Improving our understanding of the emergence of epileptogenesis and ictogenesis from large-scale epileptic brain networks calls for approaches that take into account the interplay between the dynamic properties of network constituents (i.e., nodes and links) and the network topology. When investigating epileptic networks, nodes are usually assumed to represent distinct brain regions and links represent interactions between them, and these nodes and links constitute a functional brain network. Assessing the long-term dynamics of individual brain regions or nodes is mostly based on scalp or invasively recorded electroencephalograms, and links are derived from quantifying the statistical interdependence between signals (also referred to as functional connectivity) captured from electrodes overlying or within different brain regions (see Rubinov and Sporns, 2010; Lehnertz et al., 2014 for details).
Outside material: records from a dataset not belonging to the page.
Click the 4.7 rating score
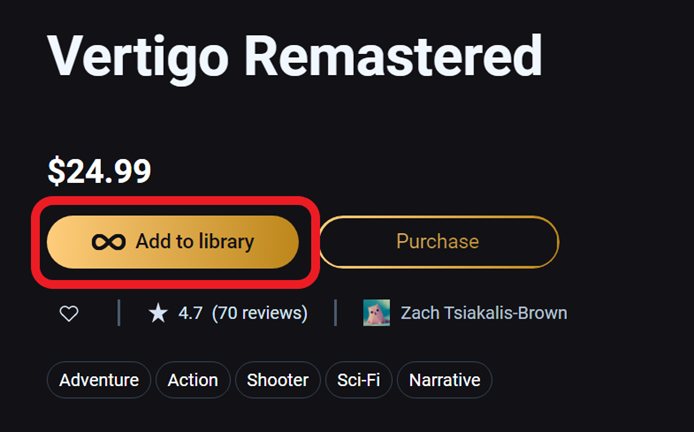The height and width of the screenshot is (432, 694). (x=190, y=313)
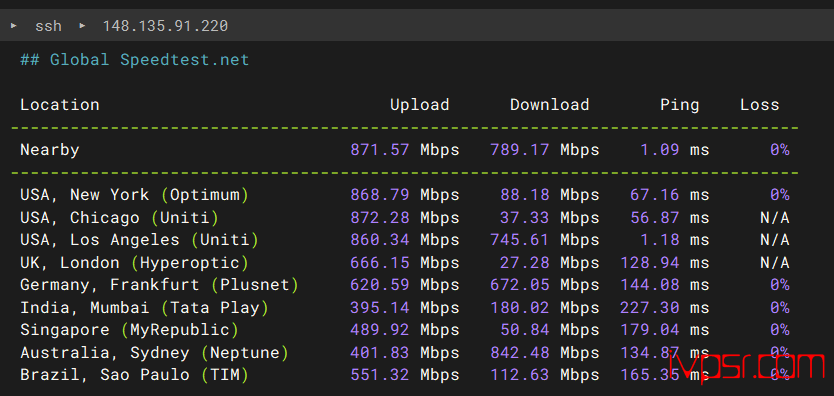Select the 148.135.91.220 host label
Screen dimensions: 834x396
tap(165, 26)
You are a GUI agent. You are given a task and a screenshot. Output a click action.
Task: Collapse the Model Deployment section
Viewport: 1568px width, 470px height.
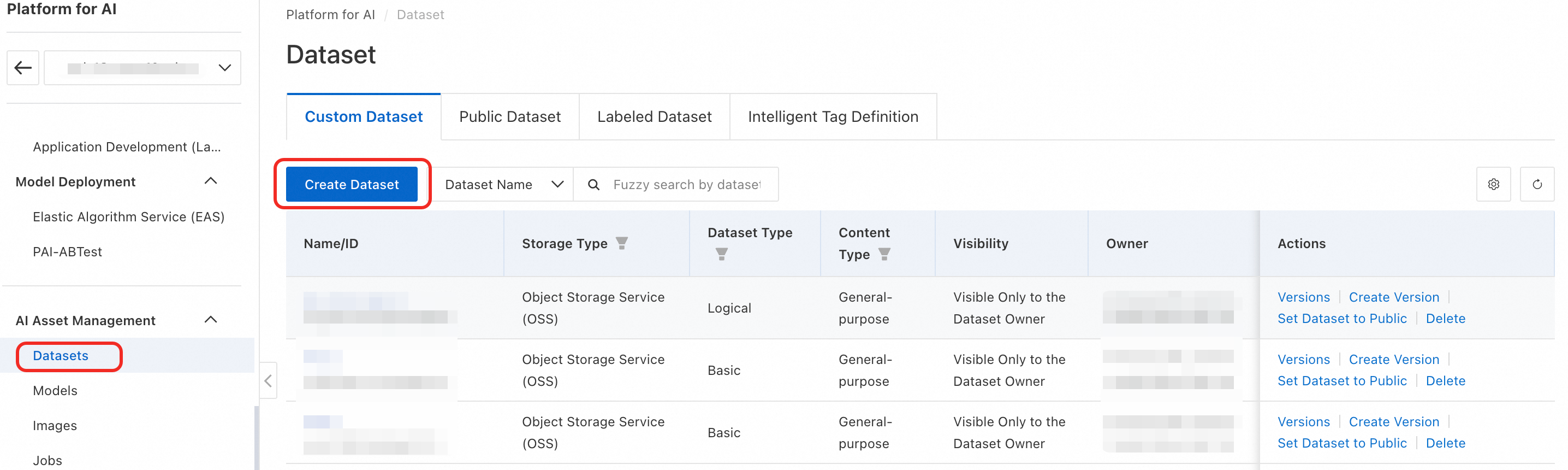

In the majority of network studies on epilepsy, global properties of epileptic networks during seizures have been characterized with measures such as clustering coefficient, average shortest path length, or synchronizability (see Lehnertz et al., 2014 for an overview). More recent studies explored the relevance of local network properties–such as the importance of individual nodes (Koschützki et al., 2005; Rubinov and Sporns, 2010)—for the dynamics of seizures (Kramer et al., 2008; Wilke et al., 2011; Varotto et al., 2012; Burns et al., 2014; Geier et al., 2015; Zubler et al., 2015). Findings achieved so far for these seizure networks are quite intriguing, given the similarity of their topological evolution across different types of epilepsies, seizures, medication, age, gender, and other clinical features, which might point to a common biophysical mechanism underlying ictogenesis. This similarity, however, is contrasted by strong intra- and interindividual fluctuations of local and global statistical network properties seen for the temporal evolution of epileptic brain networks over periods of days (Kuhnert et al., 2010; Kramer et al., 2011; Geier et al., 2013).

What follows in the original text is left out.